• _Instruction_:
Find each line below that contains the word "Task" with the same capitalization, and copy those lines.

• _Element lookup records_:
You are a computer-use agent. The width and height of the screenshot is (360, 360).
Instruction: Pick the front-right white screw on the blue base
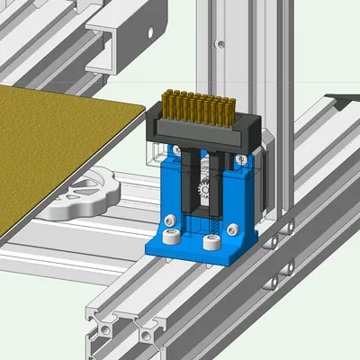(x=211, y=242)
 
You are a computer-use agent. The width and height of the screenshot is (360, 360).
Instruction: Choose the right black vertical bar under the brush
(x=219, y=180)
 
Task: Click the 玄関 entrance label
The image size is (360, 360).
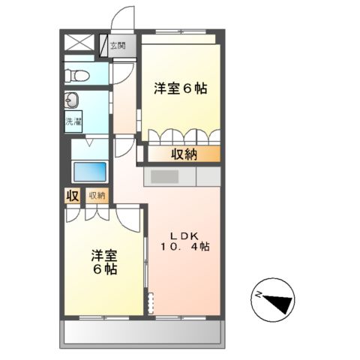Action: tap(117, 45)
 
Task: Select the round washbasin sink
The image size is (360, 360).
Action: tap(72, 100)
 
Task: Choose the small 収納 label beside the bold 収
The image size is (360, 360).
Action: tap(98, 196)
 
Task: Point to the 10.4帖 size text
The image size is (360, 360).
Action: tap(184, 245)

• _Answer to the exercise_:
Task: Click the 玄関 entrance label
Task: Select the round washbasin sink
Task: Choose the small 収納 label beside the bold 収
Task: Point to the 10.4帖 size text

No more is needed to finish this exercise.